## BEGIN
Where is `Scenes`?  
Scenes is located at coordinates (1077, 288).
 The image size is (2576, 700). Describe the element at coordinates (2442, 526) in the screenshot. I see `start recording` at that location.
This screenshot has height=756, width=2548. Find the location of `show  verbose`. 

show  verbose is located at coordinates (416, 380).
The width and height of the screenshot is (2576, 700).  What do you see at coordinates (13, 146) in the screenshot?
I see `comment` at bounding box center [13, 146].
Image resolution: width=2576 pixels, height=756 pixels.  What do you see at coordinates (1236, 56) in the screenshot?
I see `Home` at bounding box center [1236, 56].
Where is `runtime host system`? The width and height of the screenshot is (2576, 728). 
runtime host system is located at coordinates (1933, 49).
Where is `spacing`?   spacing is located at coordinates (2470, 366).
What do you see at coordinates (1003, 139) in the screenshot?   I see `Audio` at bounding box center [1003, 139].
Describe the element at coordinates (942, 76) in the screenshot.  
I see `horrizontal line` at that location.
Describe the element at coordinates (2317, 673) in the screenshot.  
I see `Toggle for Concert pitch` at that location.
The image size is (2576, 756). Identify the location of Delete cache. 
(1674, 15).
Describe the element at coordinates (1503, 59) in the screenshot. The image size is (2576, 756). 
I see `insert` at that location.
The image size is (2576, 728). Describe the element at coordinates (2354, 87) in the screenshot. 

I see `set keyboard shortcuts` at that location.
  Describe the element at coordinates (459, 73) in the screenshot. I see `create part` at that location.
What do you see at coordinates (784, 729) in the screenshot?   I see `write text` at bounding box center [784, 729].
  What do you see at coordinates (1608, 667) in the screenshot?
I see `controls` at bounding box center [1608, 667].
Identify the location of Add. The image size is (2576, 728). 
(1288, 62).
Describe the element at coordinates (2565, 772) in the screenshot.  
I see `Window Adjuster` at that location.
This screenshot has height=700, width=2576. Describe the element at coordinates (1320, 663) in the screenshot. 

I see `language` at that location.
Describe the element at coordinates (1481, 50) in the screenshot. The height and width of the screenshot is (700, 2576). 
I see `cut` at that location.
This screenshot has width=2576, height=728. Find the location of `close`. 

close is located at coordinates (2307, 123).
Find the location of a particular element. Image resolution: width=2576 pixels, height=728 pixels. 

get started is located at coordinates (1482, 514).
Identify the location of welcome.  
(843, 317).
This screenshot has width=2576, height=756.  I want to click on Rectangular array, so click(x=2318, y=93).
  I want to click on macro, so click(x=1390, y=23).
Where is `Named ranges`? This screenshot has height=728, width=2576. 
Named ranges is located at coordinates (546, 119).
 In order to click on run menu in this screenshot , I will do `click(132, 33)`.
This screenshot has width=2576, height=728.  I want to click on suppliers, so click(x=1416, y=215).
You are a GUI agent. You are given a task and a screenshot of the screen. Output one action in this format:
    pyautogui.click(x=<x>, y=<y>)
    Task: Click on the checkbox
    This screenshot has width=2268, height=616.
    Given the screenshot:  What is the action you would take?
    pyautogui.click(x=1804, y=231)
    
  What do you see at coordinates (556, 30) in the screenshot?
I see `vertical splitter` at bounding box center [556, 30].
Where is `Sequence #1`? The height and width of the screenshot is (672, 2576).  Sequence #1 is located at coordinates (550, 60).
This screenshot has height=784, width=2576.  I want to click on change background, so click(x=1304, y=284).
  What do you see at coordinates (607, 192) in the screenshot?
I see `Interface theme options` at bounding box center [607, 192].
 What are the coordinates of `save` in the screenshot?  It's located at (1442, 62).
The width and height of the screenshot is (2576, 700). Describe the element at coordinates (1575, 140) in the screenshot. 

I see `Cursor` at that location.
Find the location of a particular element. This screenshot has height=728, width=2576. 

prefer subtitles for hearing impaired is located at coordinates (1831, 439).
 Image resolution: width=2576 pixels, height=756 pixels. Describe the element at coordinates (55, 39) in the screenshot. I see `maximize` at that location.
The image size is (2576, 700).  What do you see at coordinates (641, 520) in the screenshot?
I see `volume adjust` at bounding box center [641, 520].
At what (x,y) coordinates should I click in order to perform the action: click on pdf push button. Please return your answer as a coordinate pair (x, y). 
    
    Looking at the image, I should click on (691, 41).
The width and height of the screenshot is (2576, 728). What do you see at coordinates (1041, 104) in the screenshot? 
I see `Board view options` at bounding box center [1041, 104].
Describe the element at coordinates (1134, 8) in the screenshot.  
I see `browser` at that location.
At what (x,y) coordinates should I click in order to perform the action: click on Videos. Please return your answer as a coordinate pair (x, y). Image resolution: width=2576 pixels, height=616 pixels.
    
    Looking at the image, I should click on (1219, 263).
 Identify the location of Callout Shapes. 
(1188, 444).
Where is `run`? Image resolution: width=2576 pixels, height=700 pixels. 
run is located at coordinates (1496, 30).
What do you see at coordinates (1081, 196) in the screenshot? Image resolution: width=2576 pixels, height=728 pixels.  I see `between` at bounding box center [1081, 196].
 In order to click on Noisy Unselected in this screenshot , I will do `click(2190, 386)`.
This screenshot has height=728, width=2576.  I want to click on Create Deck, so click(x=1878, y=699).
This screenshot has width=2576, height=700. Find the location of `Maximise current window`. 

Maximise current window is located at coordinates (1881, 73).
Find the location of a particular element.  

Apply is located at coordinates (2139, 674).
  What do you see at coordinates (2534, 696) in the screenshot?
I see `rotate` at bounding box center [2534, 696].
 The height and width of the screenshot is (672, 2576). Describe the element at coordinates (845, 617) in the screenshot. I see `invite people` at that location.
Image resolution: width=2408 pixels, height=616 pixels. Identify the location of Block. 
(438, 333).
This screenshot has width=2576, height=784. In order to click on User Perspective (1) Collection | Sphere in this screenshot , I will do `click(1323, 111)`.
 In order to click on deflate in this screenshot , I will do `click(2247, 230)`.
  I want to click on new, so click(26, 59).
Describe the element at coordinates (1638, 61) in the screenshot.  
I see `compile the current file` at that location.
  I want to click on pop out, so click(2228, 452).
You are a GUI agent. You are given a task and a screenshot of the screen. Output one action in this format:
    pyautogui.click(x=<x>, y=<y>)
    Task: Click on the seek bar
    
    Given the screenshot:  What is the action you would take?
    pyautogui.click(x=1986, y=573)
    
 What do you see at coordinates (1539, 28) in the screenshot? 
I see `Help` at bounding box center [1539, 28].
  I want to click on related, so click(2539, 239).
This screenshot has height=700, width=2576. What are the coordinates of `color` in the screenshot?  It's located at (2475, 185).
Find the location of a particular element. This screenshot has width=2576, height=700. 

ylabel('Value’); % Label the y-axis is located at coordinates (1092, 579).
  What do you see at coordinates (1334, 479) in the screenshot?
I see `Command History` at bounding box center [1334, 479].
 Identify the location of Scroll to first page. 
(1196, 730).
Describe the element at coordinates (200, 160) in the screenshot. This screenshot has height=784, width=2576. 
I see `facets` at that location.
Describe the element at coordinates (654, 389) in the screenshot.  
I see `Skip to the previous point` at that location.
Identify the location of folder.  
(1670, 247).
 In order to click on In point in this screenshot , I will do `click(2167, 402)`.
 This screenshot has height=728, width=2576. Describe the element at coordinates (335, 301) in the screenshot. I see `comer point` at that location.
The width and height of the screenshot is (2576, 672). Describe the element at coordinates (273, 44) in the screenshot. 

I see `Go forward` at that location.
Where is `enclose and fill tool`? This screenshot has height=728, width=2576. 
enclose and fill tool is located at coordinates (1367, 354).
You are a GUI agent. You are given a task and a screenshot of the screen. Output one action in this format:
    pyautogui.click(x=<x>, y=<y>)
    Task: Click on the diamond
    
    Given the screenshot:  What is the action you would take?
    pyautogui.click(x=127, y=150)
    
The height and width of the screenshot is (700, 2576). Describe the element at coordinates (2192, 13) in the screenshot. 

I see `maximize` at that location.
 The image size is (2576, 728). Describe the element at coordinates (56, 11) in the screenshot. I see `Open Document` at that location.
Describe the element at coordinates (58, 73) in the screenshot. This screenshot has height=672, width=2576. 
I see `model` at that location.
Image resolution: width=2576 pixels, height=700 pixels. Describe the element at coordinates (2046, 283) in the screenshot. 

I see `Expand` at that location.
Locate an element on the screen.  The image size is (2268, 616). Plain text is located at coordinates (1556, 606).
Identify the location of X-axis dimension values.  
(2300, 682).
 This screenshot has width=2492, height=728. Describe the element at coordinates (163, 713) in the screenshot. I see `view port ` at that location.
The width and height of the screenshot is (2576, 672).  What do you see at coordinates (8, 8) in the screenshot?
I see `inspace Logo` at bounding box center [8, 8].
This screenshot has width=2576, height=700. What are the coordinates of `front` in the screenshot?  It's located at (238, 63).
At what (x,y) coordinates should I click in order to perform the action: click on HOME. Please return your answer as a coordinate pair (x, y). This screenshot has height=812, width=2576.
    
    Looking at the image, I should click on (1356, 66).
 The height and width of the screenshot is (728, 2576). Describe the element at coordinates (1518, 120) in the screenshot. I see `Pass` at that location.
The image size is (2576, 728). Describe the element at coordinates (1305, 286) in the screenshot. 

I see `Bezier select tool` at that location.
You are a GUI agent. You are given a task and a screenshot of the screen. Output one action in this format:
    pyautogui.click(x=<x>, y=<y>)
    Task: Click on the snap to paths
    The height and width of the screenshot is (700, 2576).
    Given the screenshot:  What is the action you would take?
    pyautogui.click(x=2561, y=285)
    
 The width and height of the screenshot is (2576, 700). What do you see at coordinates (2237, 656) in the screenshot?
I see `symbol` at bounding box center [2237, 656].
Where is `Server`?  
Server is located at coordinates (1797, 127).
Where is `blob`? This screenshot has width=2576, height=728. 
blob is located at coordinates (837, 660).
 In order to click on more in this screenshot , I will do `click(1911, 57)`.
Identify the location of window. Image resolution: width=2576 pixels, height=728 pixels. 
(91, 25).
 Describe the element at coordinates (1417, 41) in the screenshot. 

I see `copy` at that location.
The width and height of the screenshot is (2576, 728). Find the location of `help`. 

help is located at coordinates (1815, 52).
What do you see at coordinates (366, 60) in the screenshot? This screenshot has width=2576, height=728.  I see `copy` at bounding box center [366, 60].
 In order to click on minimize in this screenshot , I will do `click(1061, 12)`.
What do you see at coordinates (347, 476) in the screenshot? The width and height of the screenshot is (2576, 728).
## END
Reproduce the data verbatim, from its first line through the line containing "center [1236, 56].", both inclusive.

Where is `Scenes`?  
Scenes is located at coordinates (1077, 288).
 The image size is (2576, 700). Describe the element at coordinates (2442, 526) in the screenshot. I see `start recording` at that location.
This screenshot has height=756, width=2548. Find the location of `show  verbose`. 

show  verbose is located at coordinates (416, 380).
The width and height of the screenshot is (2576, 700).  What do you see at coordinates (13, 146) in the screenshot?
I see `comment` at bounding box center [13, 146].
Image resolution: width=2576 pixels, height=756 pixels.  What do you see at coordinates (1236, 56) in the screenshot?
I see `Home` at bounding box center [1236, 56].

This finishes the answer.